15th-century Korean history book

The Tongguk t'onggam, is a chronicle of the early history of Korea compiled by Sŏ Kŏjŏng (1420–1488) and other scholars in the 15th century. Originally commissioned by King Sejo in 1446, it was completed under the reign of Seongjong of Joseon, in 1485. The official Ch'oe Pu was one of the scholars who helped compile and edit the work. The earlier works on which it may have been based have not survived. The Tongguk t'onggam is the earliest extant record to list the names of the rulers of Gojoseon after Dangun.

== Content ==
Tongguk t'onggam uses an annal form. Tongguk t'onggam is organised into 382 passages, of which 178 were selected from existing documents. The rest was written by the authors. In particular, Choi Bu authored 118 of them. Tongguk t'onggam is a valuable source of historical information and descriptions from Tangun to the later years of the Joseon Dynasty.

== Feature ==
In this book, the historical positions of Gija-Joseon, Mahan, and Silla, their successors, are elevated, and the positions of Dangun Chosun, Goguryeo, Baekje, Balhae and Goryeo are relatively lowered.

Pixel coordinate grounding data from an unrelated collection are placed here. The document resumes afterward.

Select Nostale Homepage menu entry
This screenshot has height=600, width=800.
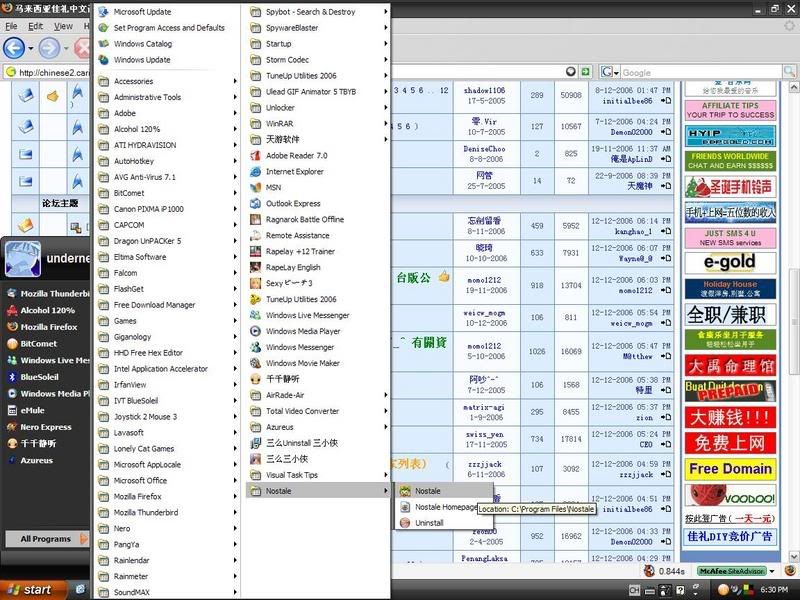(445, 507)
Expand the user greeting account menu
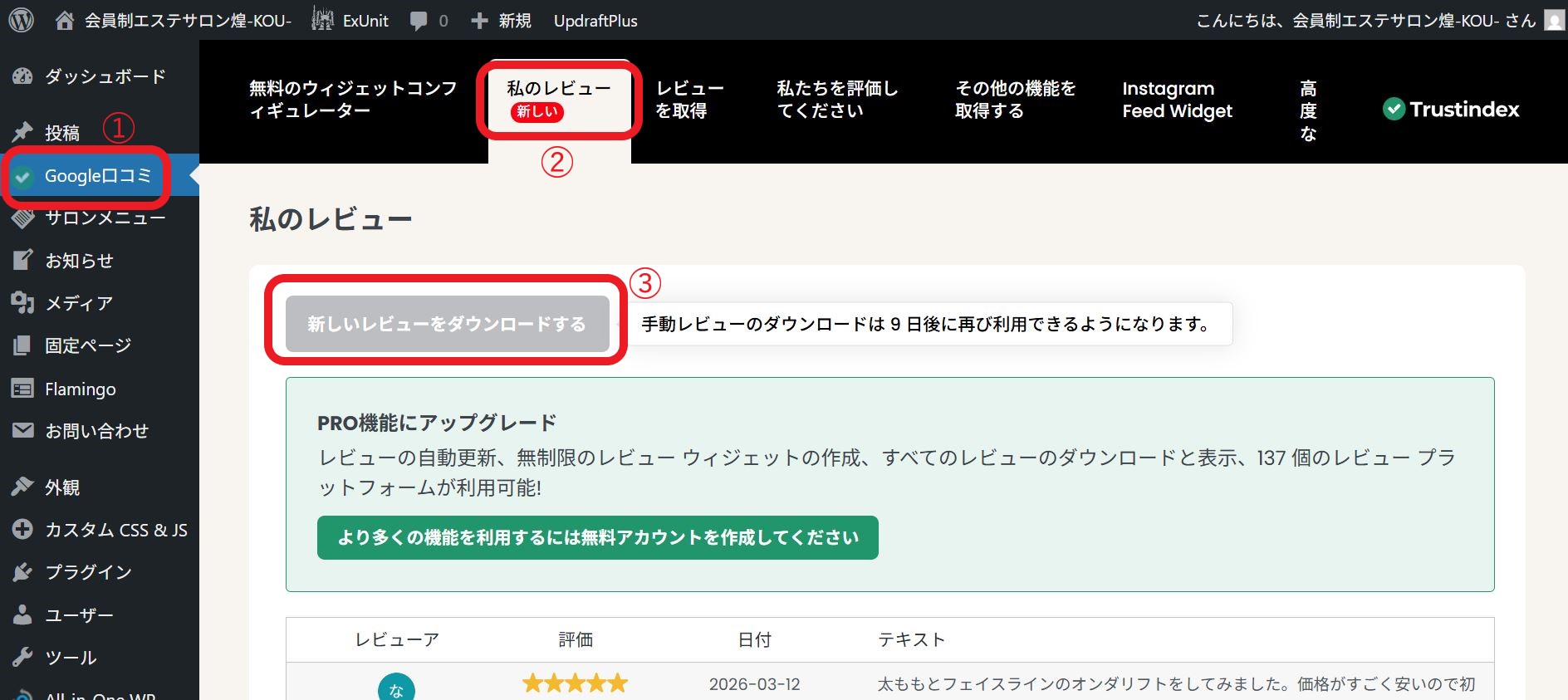Screen dimensions: 1568x700 (1365, 21)
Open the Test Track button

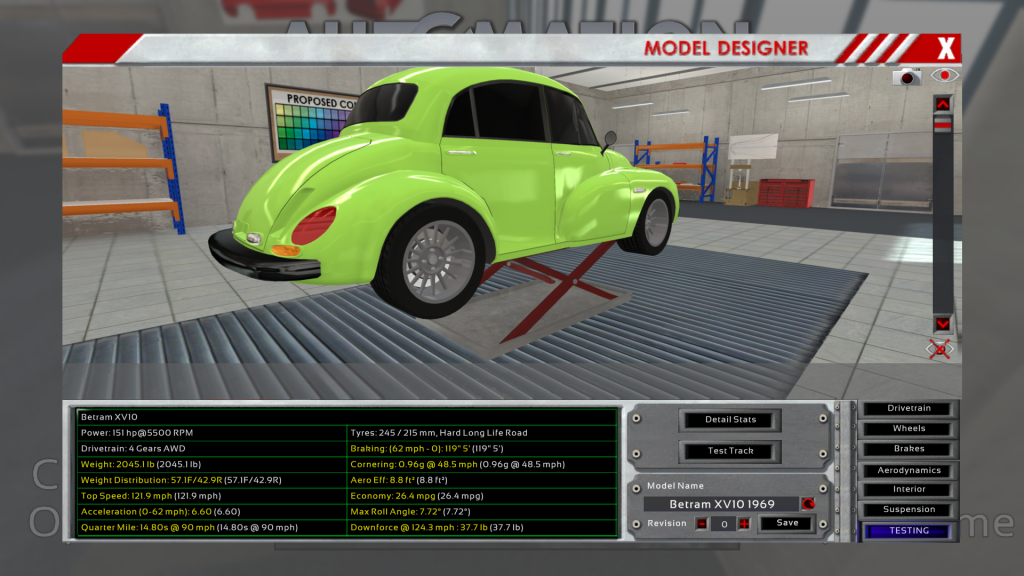click(x=730, y=451)
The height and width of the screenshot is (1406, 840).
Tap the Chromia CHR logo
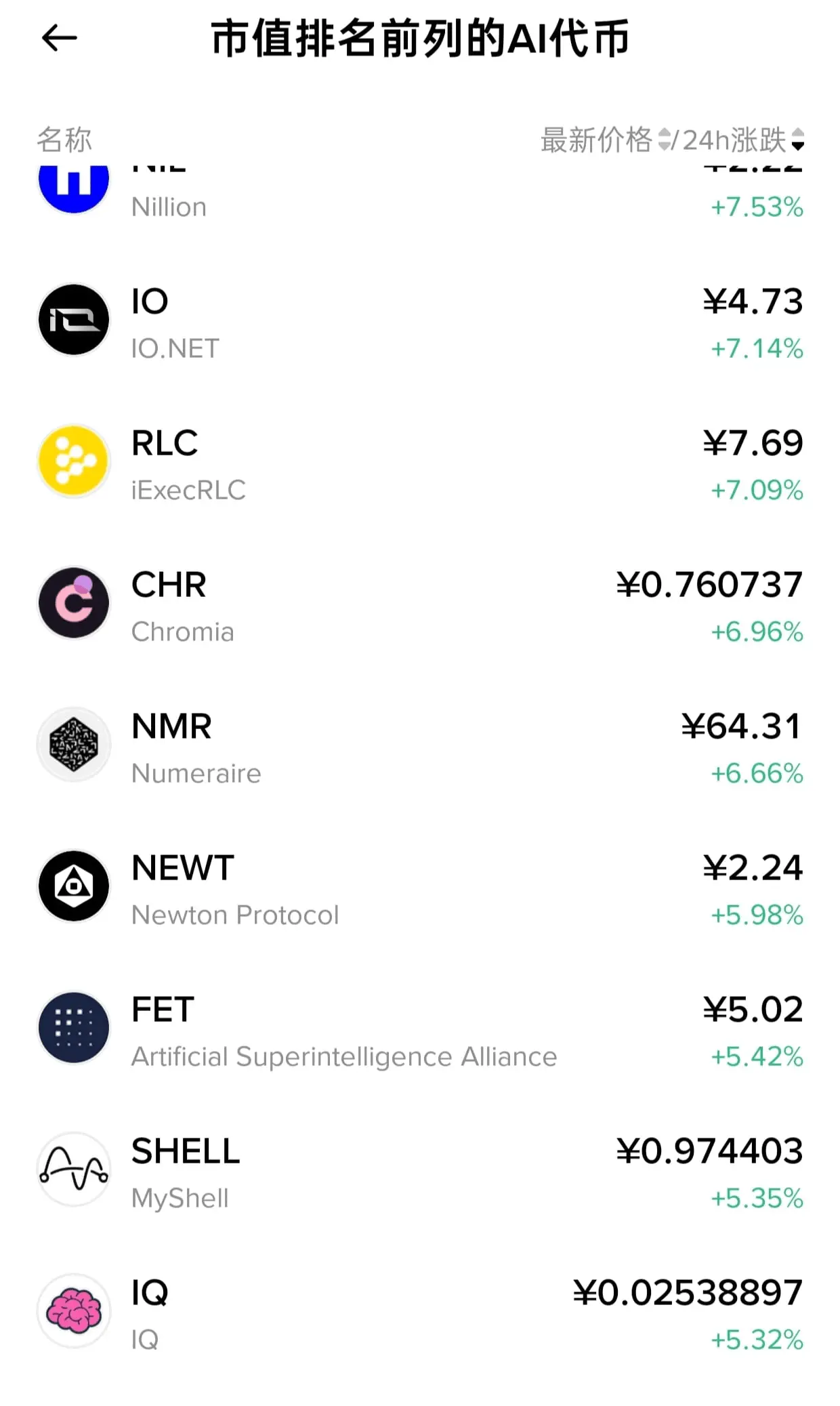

The book was first compiled by King Sejo in his attempt to reconstruct Korean history by accepting romantic and mythical historical descriptions rather than being bound by Confucian causes. However, it was not completed due to the uncooperative efforts of the Yushin groups to protect Confucian causes. <Samguksajeolyo> is part of the <Tongguk t'onggam>, which was revised under the Confucian justification, and was still part of the romantic atmosphere during King Sejo's reign.